How many times have you been in a situation where you desperately feel the urge to provide assistance or give advice? Or whereby you simply want to make someone feel better or solve their problems? I am guessing all of you have been in this predicament many times.
Well, cancer patients are on the receiving end of this on a daily basis – meaning they are often being given advice, being offered positive thinking speeches, and generally just being surrounded by people that want to help ‘fix’ what ails them.
Now having had cancer five times previously while now currently dealing with the mother of all cancers – metastatic cancer – I have been in this predicament one too many times. I have heard just about everything one can imagine.
Additionally, I have also had countless conversations with cancer patients (more like venting sessions) where stories of “things not to tell cancer patients” was the main topic. Yes, when cancer patients get together they often talk about you ‘non-cancer folks.’ And I have to say, there were so many comments that I agreed bothered me at one time or another.
However being a cancer-lifer, I have become immune to these comments. They don’t even phase me anymore. I have mastered the “polite nod” and the “subtle silence.”
I have come to accept and understand that often people just don’t know what to say, so instead of simply listening, they jump in with all sorts of advice and information. It is human nature in many cases to want to help and attempt to fix things, and I get this. But unfortunately many times the advice or comments tend to infuriate cancer patients.
We realize that people do not intentionally want to cause harm or piss us off, but nonetheless this ends up being the unintentional result many a time. This especially holds true for those recently diagnosed or facing metastatic/incurable cancers. These are very sensitive topics.
Whereas in my case, I have heard it all over the years. Nothing tends to shock me anymore. Plus, being told I have cancer is boring and getting a little old now, so I tend to tune a lot of the comments and advice out. Yes, that’s right guys, most of the time, I am not really listening….sorry. It is part of what helps keep me sane.
So given my experience, I can safely tell you guys (the non-cancer folk) that sometimes..most times, it’s best just to listen.
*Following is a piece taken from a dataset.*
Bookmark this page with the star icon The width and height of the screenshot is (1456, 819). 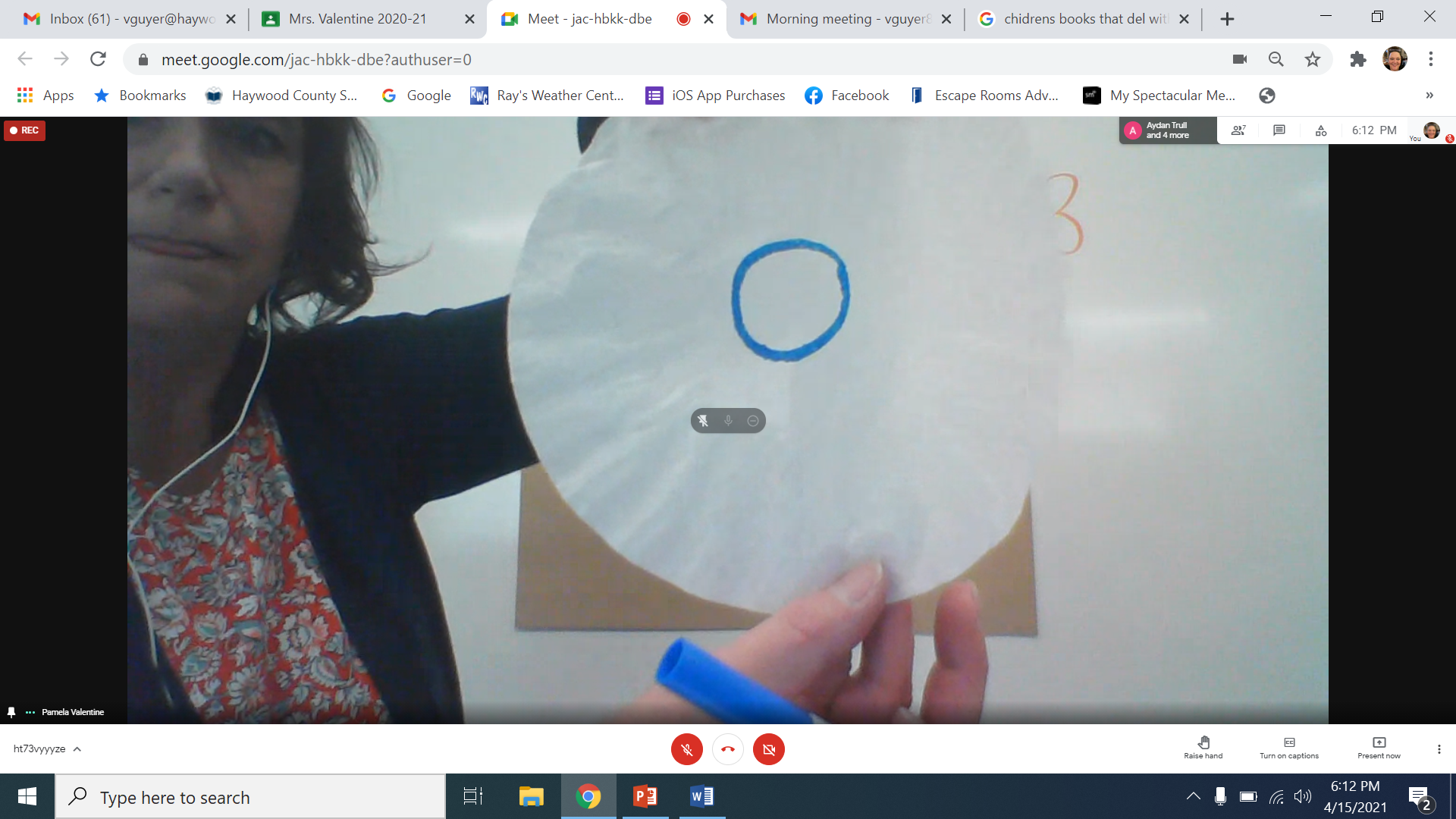click(1313, 59)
We understand and appreciate the well-intentioned advice, we truly do, but we do not always want to hear it.
For instance when you tell someone with cancer “that if they think positive, they can beat cancer,” many times this hits a serious nerve. Although positivity is wonderful and I belive very strongly in a positive mindset (that it can have a beneficial impact on our health), sometimes those with cancer cannot think positively at that given moment. And because of their anger, their ailing health and overall frustration, this comment triggers this type of response from a cancer patient “so does this mean that everyone that died of cancer did not think positively, did they die from a bad attitude?” No, not so much.
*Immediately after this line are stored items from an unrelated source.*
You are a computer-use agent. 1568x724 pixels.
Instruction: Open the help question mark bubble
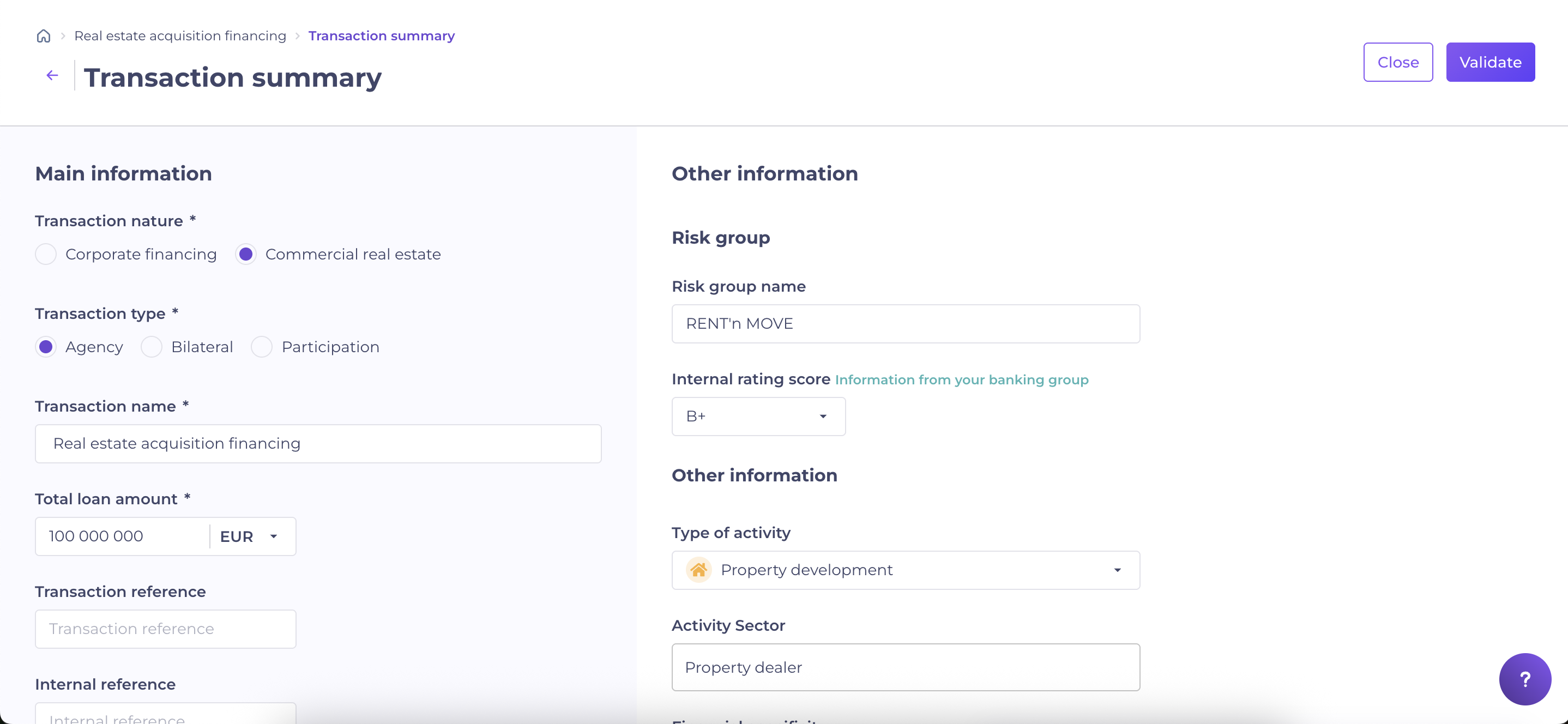1524,679
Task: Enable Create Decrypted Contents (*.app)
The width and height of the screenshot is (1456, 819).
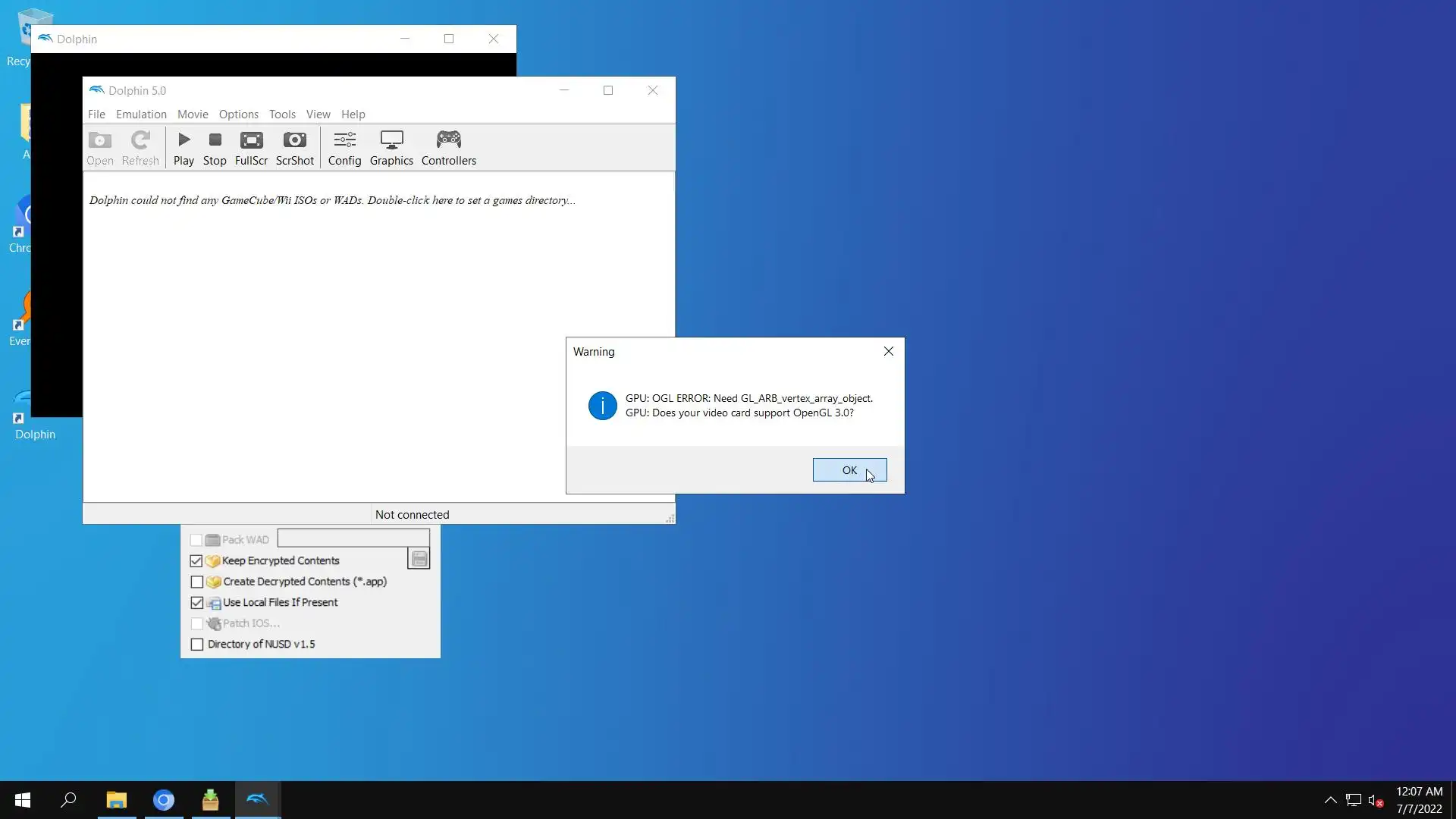Action: click(197, 582)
This is just one comment that tends to hit a soft spot for many cancer patients. I have a whole list, if anyone is interested.
And trust me, with time and experience, most people tend to deal with their diagnosis and situation better, so some advice and certain comments tend to have minimal impact and are taken with a lighthearted attitude . But everyone is unique.
Despite being indifferent to certain stories, advice, or comments regarding cancer and my diagnosis, one comment that is still a huge pet peeve of mine is when someone tells me that I should not focus on death or worry about dying as anyone can get hit by a bus at anytime. Alas, the notorious proverbial bus.
Now, I understand the hidden meaning behind this comment, but seriously guys, it’s not my favourite thing to hear. I actually can’t stand it.
For starters, I am dealing with trying not to die from cancer, now you guys are telling me that I could also get hit by the proverbial bus too. Another potential killer for me to worry about, thanks guys. This is just peachy! But the main reason I hate this comment is because logically and statistically speaking, the odds and probability of getting hit by a bus are extremely low (and chances of dying from it are even statistically more improbable). However, the odds of the “Big C” killing me are pretty high especially given that 1 in 4 Canadians will die from cancer, that’s about 214 deaths each day, not to mention that I already have metastatic cancer! So please, for the love of mankind, do not compare chances of dying from cancer to being hit by the proverbial bus. It doesn’t make me feel better, it actually makes me crazy. And you don’t want me crazy, trust me. I know what you guys mean about the purpose of life, living in the moment, and being mortal, yada yada, yada, but it’s still my least favourite cancer comment ever. I am actually a little annoyed right now just thinking about it.
Sometimes just listening is the right thing to do. And often no advice can be the best advice. Or in my case, you can bombard me with all the advice you want, as chances are, I am probably not listening anyway 😉
Health, love, and the art of listening.